Jena position paper

SWAD-Europe workshop on Semantic Web storage and retrieval

Authors:

Kevin Wilkinson, HP Laboratories, Palo Alto, USA
Dave Reynolds, HP Laboratories, Bristol, UK
Andy Seaborne, HP Laboratories, Bristol, UK

Summary

Jena2 is a second generation RDF toolkit. It uses a simple abstraction of the RDF graph as its central internal interface. This is used uniformly for in-memory triple stores, database backed RDF data, and inference engines. Two rich interrelated presentation APIs are layered in top of this graph abstraction: the Jena Model API provides convenient access to the underlying RDF; the Ontology API upgrades the earlier DAML support (which is still available to support porting of legacy code).

Both Jena1 and Jena2 provide RDF persistence by mapping triples to a relational DBMS. Any number of relational engines are supported. However, Jena2 uses a different database layout than Jena1. The Jena2 implementation replaces the normalized schema used in Jena1 by a denormalized schema which yields a significant performance improvement at the cost of storage space. The additional storage space required depends on the degree of denormalization (set by configuration options) and the RDF being stored. Initial experiments indicate that Jena2 can come within a factor of two of the Jena1 space usage.

To augment the denormalized schema, in the future Jena2 will support custom layouts for particular properties or classes to exploit regularities in access patterns. In particular, property tables and property-class tables (see below) should offer high performance when properties are retrieved in groups. Currently, Jena2 uses a property-class table to store reification quads. This provides a performance speed-up of 4x over storing the quads in a triple table.

Jena2, like Jena1, supports the RDQL language. Unlike Jena1 the matching of sets of triple patterns can be delegated en masse to the graph layer so that specific storage implementations can optimize implementations. The database-backed stores can compile such patterns directly in to the appropriate SQL queries so that the RDBMS performs the required joins.

Jena2 supports inference graphs to support RDF entailment. An inference graph can be configured to access a range of inference engines and Jena2 ships with both a forward-chaining engine and a backward-chaining engine. The inference graph can work over persistent graphs but currently, inferences are performed in memory. In the future, optimizations to push down some inference operations to the database will be investigated.

Database storage

Storage schema

In Jena1 database-backed models were stored using a normalized schema. Resources, literals and namespaces were each stored in separate tables. The main triple table referenced the resources and literals through database identifiers (either hashes or sequence numbers depending on application preference). This normalized schema offers good space efficiency but in order to retrieve a single triple three joins must be performed. Some caching of resources alleviated this somewhat but it still performed poorly compared to the Berkeley DB implementation which avoided such joins.

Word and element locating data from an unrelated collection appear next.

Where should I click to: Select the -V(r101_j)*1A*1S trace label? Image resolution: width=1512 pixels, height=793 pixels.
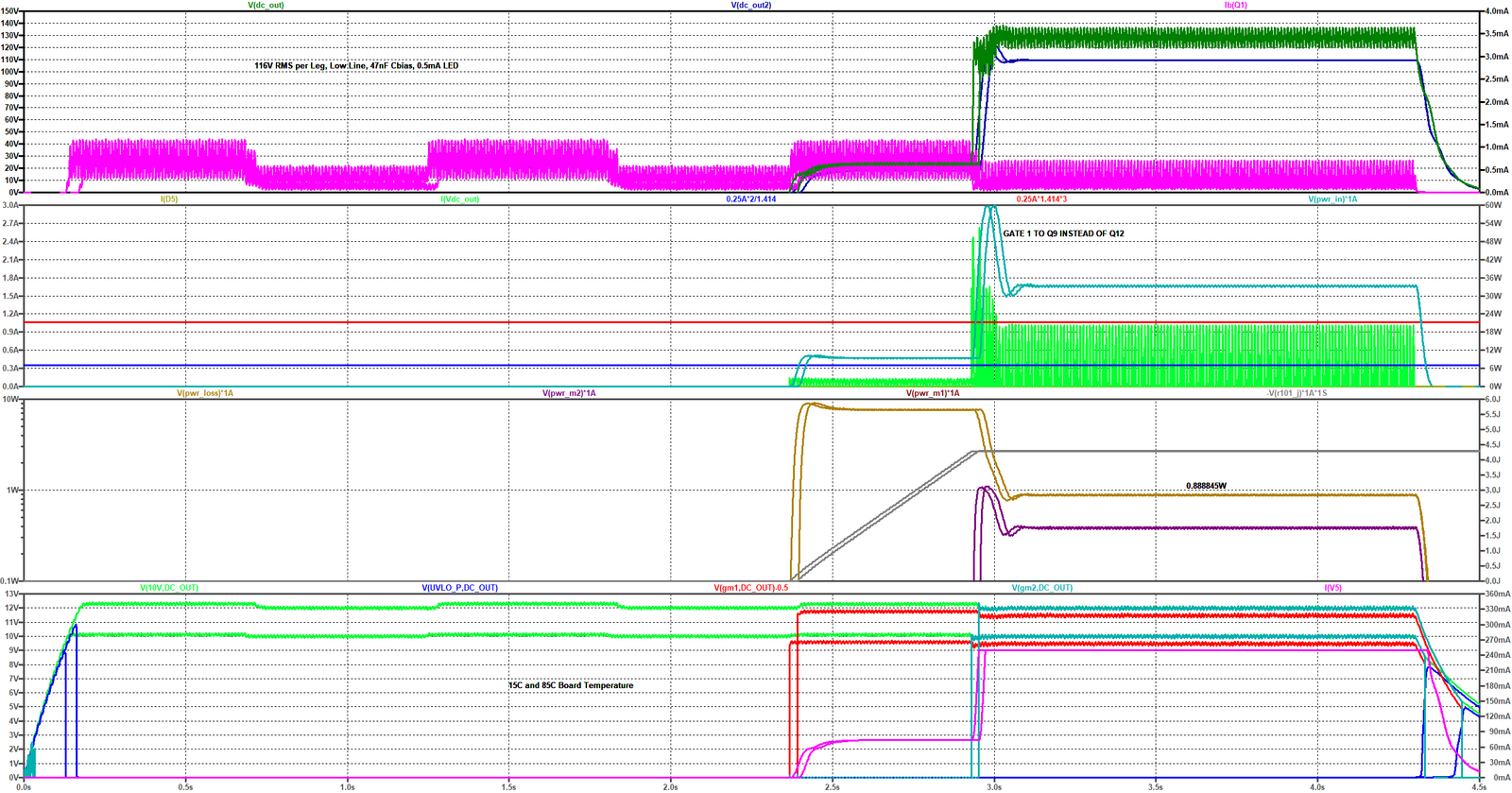[1297, 393]
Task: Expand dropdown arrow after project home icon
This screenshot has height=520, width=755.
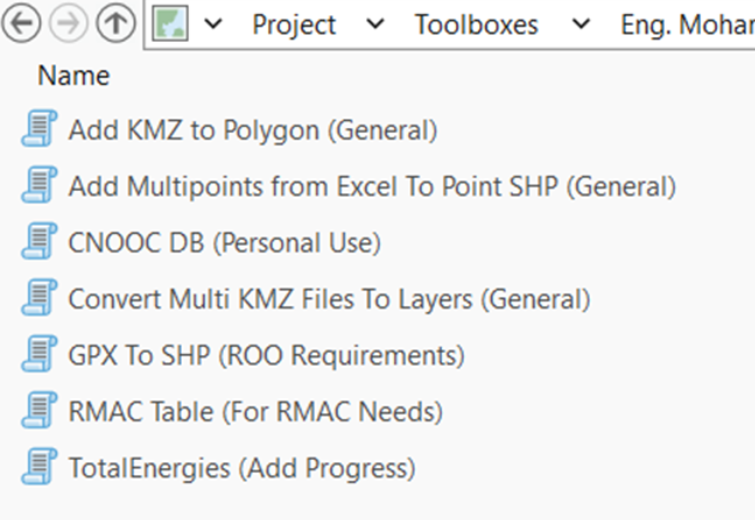Action: 213,25
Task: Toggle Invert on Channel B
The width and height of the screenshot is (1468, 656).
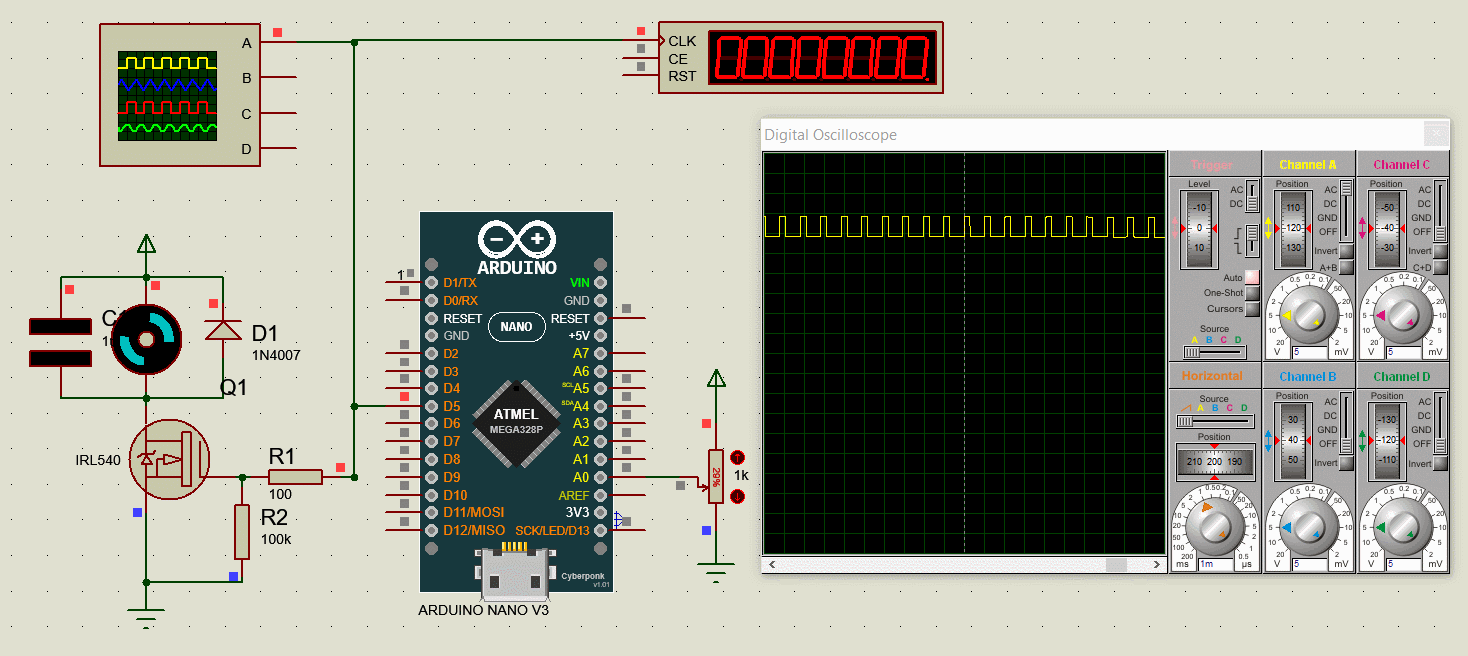Action: click(1346, 462)
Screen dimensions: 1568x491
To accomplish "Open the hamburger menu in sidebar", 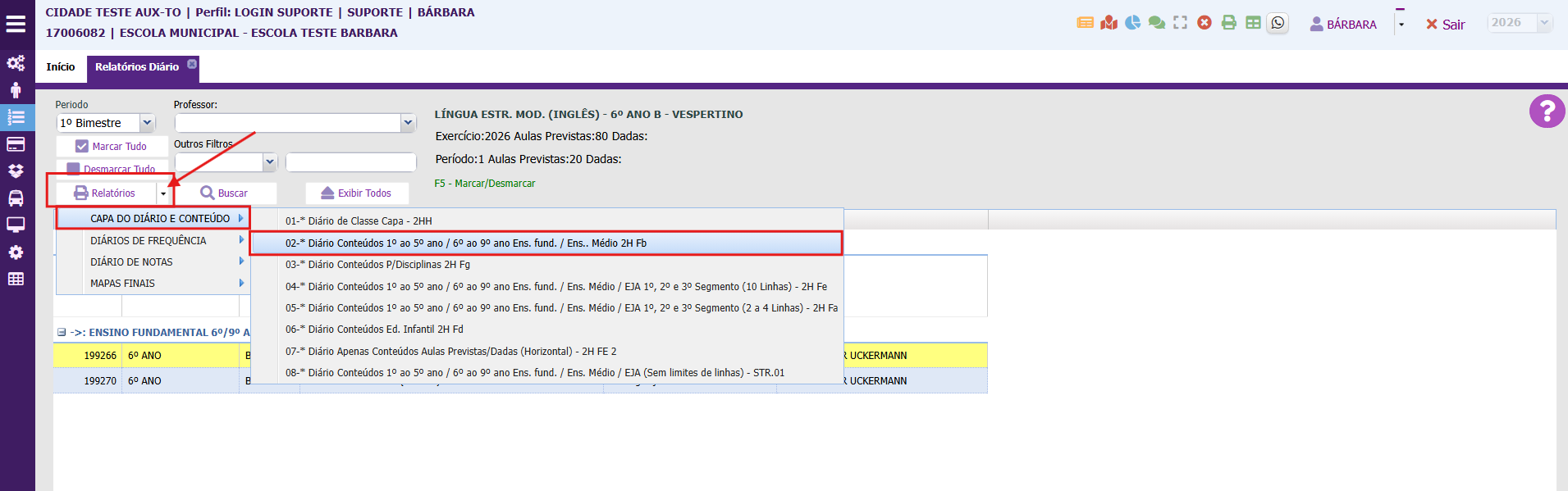I will 16,24.
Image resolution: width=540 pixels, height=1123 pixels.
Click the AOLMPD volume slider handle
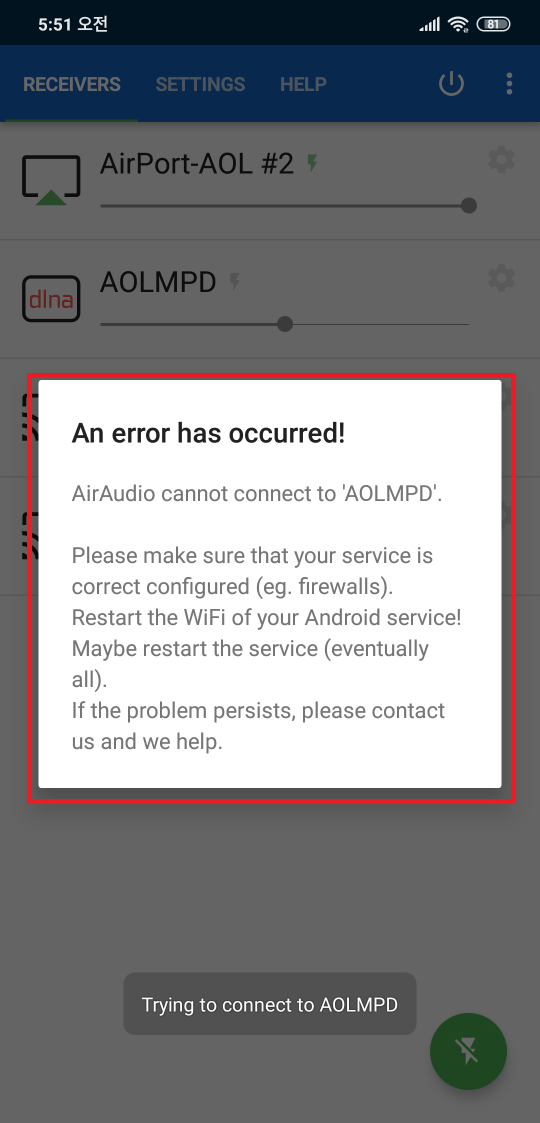click(x=285, y=324)
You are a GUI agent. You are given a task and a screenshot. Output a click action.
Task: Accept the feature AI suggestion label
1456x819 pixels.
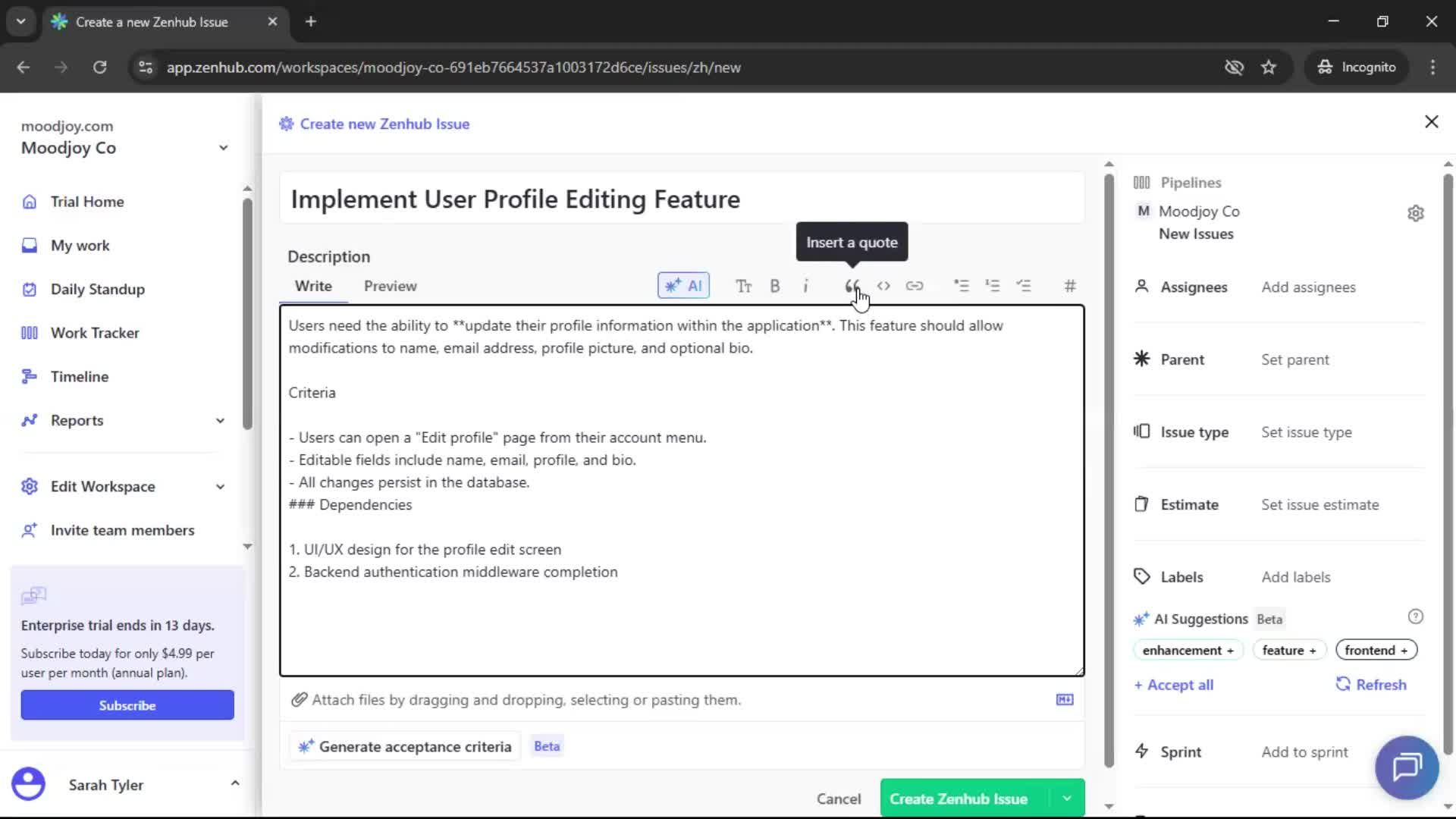point(1288,650)
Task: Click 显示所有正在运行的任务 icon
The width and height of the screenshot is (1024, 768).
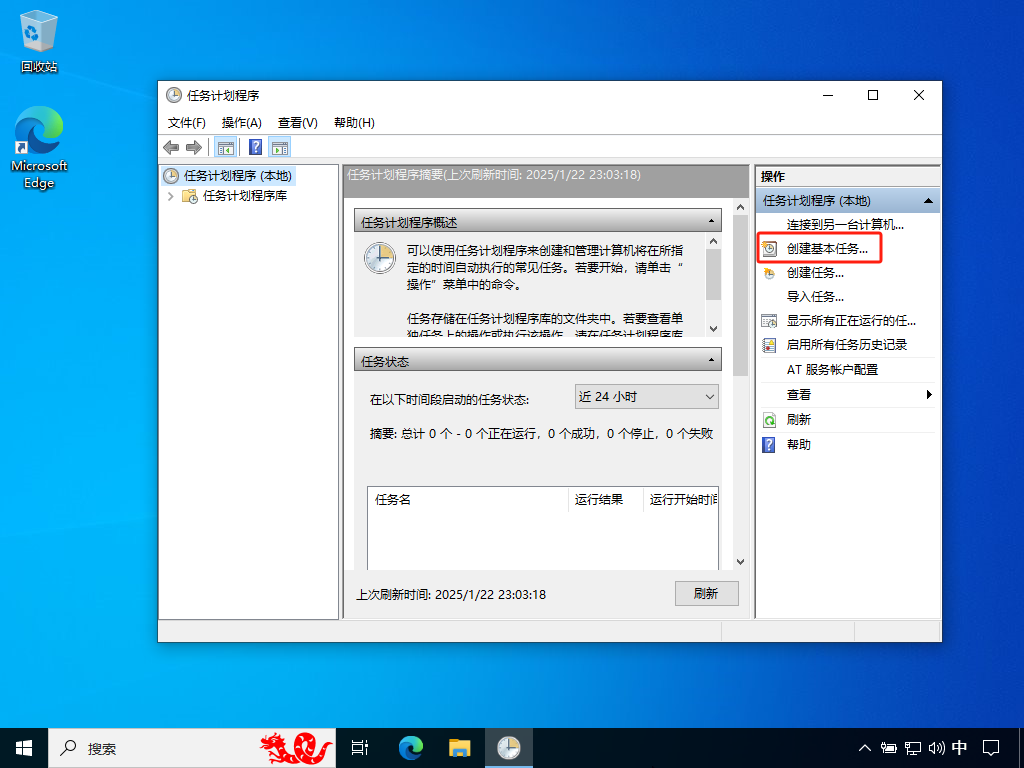Action: [x=770, y=321]
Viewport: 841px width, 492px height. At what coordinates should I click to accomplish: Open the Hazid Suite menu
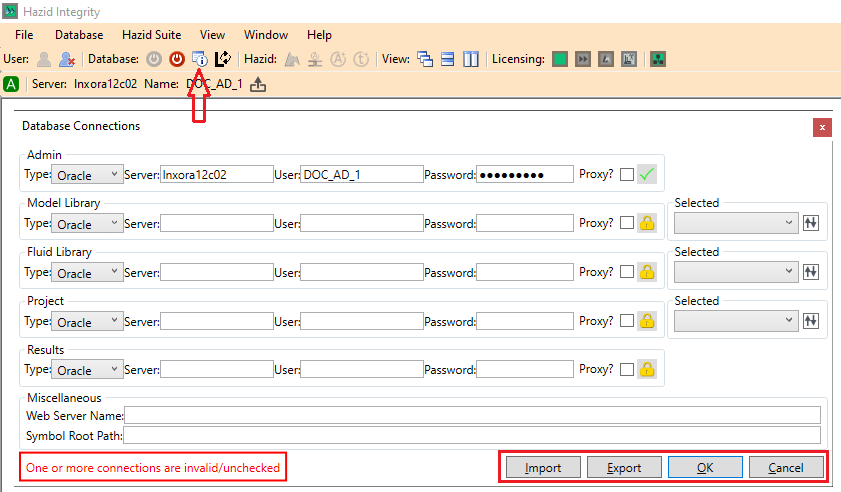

The Jena2 schema trades-off space for time. It uses a denormalized schema in which resource URIs and simple literal values are stored directly in the statement table. Separate resource and literal tables are only used to store long literals or URIs whose length exceeds a threshold. This threshold is a configuration parameter which enables applications to vary the degree of denormalization.

Statement table:

subject	predicate	object
mylib:doc1	dc:title	Jena2
mylib:doc1	dc:creator	HP Labs Bristol
mylib:doc1	dc:description	101
201	dc:title	Jena2 persistence

Literal and resource tables:

ID	Value
101	The description - a very long literal that might be stored as a blob

ID	Value
201	hp:aResourceWithAnExtremelyLongURI

This approach avoids joins in retrieving most statements but at the cost of some storage space overhead. This space overhead is addressed in several ways. First, common prefix URIs such as namespaces are compressed. They are stored in a separate table and the prefix replaced by a database reference. It expected that the number of prefixes will be small enough to be cacheable in memory thus avoid database joins. Second, long values are only stored once. Third, Jena2 will support property tables (see below) which offer a modest reduction in space consumption.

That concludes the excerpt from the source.